Na quarta-feira, 28 de abril, o caso de Musk contra OpenAI entrou na fase de testemunhas, com Musk e o CEO da OpenAI, Sam Altman, ambos presentes no tribunal. Este caso foca na legalidade da transformação da OpenAI de uma organização sem fins lucrativos para uma empresa com fins lucrativos, atraindo grande atenção da comunidade tecnológica global e da opinião pública.

Já no final de 2015, Musk e Altman fundaram conjuntamente a OpenAI, uma organização sem fins lucrativos e de código aberto, com o objetivo de "fazer a inteligência artificial geral beneficiar a humanidade". Musk atuou como co-presidente e doou cerca de 38 milhões de dólares em financiamento inicial, sendo um dos principais apoiadores financeiros.

Porém, em 2018, os custos de pesquisa e desenvolvimento em IA aumentaram significativamente, e Altman defendeu a introdução de capital para a comercialização, o que entrou em conflito com a visão de Musk de resistir ao domínio do capital na tecnologia.

Em fevereiro daquele ano, Musk propôs que a OpenAI fosse incorporada à Tesla para compartilhar dados e fundos, mas sua proposta foi rejeitada por Altman, agravando ainda mais o conflito. Musk renunciou ao cargo no conselho e saiu da operação.

Em 2019, a OpenAI passou por uma reestruturação, criando uma subsidiária com limite de lucro, que recebeu um investimento de 1 bilhão de dólares da Microsoft, estabelecendo uma colaboração estreita. Posteriormente, a comercialização da OpenAI acelerou, e o sucesso do ChatGPT elevou sua avaliação de mercado. Em 2023, a Microsoft investiu mais 10 bilhões de dólares, detendo 49% das ações.

Em julho de 2023, Musk lançou sua própria empresa de IA, a xAI, e o grande modelo Grok, entrando oficialmente na competição com a OpenAI.

Em 2024, Musk tomou medidas adicionais, processando oficialmente Altman, Greg Brockman, cofundador da OpenAI, e também incluindo a maior investidora da OpenAI, a Microsoft, como co-réus.

Durante o tribunal, Musk afirmou que a ação judicial visa proteger uma instituição de caridade, alegando que Altman e outros transformaram a OpenAI de uma organização sem fins lucrativos em uma "máquina de riqueza", buscando lucros para si e investidores, o que viola o propósito original de sua criação.

Musk afirmou que a ideia e o nome da OpenAI foram dele, que os principais membros foram recrutados por ele, que o financiamento inicial também veio dele, e que a intenção era fazer caridade, não obter lucros.

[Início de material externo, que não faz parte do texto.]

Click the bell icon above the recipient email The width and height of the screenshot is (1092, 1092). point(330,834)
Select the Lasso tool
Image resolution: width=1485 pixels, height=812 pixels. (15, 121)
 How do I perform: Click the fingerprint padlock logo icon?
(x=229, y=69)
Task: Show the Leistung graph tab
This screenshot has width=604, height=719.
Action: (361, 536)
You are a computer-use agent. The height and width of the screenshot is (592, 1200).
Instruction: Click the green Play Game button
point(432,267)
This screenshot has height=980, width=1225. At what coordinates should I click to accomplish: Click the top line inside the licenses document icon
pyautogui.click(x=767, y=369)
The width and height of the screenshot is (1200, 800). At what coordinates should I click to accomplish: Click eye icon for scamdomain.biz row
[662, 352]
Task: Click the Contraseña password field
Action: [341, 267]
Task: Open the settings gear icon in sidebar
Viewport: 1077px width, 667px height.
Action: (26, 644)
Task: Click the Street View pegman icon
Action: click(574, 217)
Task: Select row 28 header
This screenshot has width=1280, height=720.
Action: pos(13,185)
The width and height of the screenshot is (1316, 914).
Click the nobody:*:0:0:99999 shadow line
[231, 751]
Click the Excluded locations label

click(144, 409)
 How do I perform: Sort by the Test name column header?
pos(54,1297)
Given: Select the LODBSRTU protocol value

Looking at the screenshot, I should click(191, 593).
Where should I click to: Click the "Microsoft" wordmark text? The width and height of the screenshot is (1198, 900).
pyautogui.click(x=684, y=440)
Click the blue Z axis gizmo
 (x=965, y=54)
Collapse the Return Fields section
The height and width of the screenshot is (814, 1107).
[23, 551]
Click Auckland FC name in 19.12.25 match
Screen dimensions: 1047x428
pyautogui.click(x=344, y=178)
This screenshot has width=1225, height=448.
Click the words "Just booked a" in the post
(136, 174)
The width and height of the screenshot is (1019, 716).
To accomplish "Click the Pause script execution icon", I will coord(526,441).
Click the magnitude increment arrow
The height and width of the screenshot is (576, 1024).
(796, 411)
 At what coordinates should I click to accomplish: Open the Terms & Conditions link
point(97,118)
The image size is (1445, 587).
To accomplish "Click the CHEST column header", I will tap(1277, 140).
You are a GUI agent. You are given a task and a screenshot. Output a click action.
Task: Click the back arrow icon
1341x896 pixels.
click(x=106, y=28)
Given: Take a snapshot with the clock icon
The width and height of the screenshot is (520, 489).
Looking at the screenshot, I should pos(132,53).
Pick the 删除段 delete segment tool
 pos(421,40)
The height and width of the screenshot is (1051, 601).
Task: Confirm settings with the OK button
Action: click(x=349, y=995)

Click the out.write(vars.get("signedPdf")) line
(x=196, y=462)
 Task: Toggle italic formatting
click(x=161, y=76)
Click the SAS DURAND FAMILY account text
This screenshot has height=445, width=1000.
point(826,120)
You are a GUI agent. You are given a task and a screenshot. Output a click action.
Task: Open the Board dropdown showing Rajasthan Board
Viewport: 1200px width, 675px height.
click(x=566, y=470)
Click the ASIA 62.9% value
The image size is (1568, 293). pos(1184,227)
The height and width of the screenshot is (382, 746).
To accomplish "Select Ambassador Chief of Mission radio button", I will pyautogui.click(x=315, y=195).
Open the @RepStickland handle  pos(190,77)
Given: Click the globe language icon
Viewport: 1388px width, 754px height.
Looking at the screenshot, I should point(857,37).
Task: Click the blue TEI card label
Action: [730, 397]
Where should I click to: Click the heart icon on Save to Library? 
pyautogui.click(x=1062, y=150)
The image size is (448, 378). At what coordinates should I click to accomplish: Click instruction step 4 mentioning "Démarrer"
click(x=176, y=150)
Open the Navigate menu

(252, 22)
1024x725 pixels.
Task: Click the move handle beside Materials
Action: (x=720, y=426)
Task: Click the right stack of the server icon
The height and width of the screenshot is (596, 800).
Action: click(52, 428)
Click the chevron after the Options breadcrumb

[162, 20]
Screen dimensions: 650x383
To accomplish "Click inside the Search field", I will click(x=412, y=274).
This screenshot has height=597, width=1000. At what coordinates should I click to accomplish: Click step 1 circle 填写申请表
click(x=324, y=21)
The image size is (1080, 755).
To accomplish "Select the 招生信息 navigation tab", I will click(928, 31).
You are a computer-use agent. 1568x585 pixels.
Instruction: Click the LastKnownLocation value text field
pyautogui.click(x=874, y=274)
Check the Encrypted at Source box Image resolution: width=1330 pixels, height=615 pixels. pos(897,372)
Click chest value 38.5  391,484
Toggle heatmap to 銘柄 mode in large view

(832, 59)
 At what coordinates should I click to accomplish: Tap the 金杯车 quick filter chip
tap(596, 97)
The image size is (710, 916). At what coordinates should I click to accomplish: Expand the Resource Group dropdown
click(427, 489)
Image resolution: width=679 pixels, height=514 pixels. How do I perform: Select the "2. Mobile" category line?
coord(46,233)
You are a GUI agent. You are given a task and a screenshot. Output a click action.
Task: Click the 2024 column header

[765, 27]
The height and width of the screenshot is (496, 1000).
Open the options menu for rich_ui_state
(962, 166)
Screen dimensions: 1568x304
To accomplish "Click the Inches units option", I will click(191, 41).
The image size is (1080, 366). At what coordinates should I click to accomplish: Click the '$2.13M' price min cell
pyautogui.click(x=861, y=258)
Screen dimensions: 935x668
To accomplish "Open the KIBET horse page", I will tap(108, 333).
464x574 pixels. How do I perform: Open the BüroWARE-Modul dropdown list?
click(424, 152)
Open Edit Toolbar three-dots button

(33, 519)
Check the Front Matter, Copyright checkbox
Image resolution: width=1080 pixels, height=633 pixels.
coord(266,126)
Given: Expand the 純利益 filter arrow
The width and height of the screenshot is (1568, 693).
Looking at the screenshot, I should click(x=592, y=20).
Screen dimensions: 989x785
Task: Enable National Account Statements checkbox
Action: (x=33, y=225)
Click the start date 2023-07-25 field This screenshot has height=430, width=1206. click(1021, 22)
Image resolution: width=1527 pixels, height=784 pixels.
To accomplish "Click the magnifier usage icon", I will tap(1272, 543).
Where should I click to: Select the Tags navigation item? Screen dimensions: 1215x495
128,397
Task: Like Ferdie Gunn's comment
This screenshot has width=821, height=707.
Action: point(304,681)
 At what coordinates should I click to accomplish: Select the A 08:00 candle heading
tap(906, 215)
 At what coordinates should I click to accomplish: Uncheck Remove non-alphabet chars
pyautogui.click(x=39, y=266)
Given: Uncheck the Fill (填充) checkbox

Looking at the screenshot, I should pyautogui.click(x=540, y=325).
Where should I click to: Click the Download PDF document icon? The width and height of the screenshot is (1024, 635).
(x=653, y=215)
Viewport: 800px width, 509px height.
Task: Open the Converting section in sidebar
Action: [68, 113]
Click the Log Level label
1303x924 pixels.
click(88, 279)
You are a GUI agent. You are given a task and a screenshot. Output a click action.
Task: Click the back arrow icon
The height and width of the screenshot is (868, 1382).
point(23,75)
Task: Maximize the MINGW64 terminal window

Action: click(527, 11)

Ele pediu a restauração da natureza sem fins lucrativos da OpenAI, a demissão de Altman e outros executivos, e uma indenização de 150 bilhões de dólares da maior investidora, a Microsoft, embora o valor seja destinado a uma conta de uma instituição de caridade vinculada à OpenAI.

Por sua vez, a defesa afirmou que a ação visa suprimir a OpenAI e preparar o terreno para o projeto xAI de Musk. Independentemente do resultado, este processo será uma batalha histórica na evolução da IA.